Wednesday I got drawn into a conversation about writing and identity at Nathan Bransford and wrote this long post about labels. Since then I've been struggling with writing, for some reason the flow stopped. God knocked me on the head and said, listen up, you need to think about a few things. I was lead to a few interesting post. Two in particular stood out, that were the polar opposites of each other. B.J. Keltz of Enriched by Words (thanks Michelle) wrote a wonderful post about "Honoring yourself as a Writer." Her post was positive, optimistic, enlightening. I perused the rest of her blog and loved her spirit, not just as a person, but as a writer. It all starts with honoring and respecting yourself, not just as a person, but a writer.

"To be a writer is a divine thing. In order to be taken seriously you need to take yourself seriously. In order to be good at what you do, you need to respect your craft. If you have certain end results in mind, you’ll need to educate yourself and then pursue that goal with dogged determination."

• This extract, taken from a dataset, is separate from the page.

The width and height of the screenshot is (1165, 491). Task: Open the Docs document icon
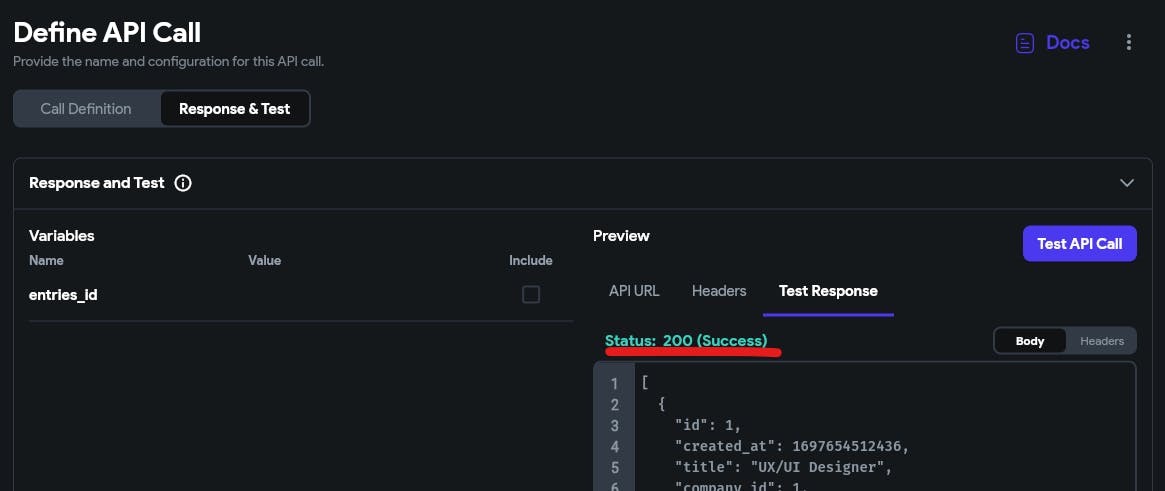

In her post below that - Fly Away, Words, she says:

"We are not all born a Shakespeare, with a body of work that endures through the ages, and that’s okay. As long as I am putting my best words out there, I can struggle with the process of letting them go…and trust that they will find the life they should have. Some words are well received. Some fall on deaf ears. Whatever the result or their reception, I have to write them, give them life, and let them go. I am a writer. That’s what we do."

Talk about a shot in the arm.

Her blog lead me to GenReality and a post entitled "Writers and Carrots" by Jason Pinter about not calling yourself a writer until you've actually published something. Please read it and then come back. His article came about after an encounter with an unpublished writer who called herself a full time writer.

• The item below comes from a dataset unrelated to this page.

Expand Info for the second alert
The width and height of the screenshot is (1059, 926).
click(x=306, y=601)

"For some reason this bothered me, probably more than it should have, and it’s been like a popcorn kernel stuck between my teeth. What she said touched a nerve, I just haven’t been able to shake it. I’m not picking on this woman–she seemed perfectly nice and loved books and people like that should never be taken for granted–but I couldn't help but think that if she truly wanted to be a writer, she’s going about it completely wrong. And the reason I believe her comment bothered me is that many aspiring writers I’ve met over the last few years have very similar attitudes, that once you put a pen to the page or bang out a few pages you’re officially a ‘Writer.’ This is not to come across as elitist, it’s not to create a division between published and unpublished writers, but in my opinion if you want to be a writer, that way of thinking harms your writing more than anything."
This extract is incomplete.